:: Task directions ::
Rewrite every line of the data below, requests included, scaling each coordinate in the answers by 0.65 and rounding the results to whole numbers, with halves rounded up.

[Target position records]

···

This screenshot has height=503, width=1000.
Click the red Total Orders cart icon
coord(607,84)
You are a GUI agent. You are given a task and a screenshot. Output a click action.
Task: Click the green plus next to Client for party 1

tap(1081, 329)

···

:: Finished task ::
This screenshot has height=503, width=1000.
Click the red Total Orders cart icon
coord(395,55)
You are a GUI agent. You are given a task and a screenshot. Output a click action.
Task: Click the green plus next to Client for party 1

tap(703, 214)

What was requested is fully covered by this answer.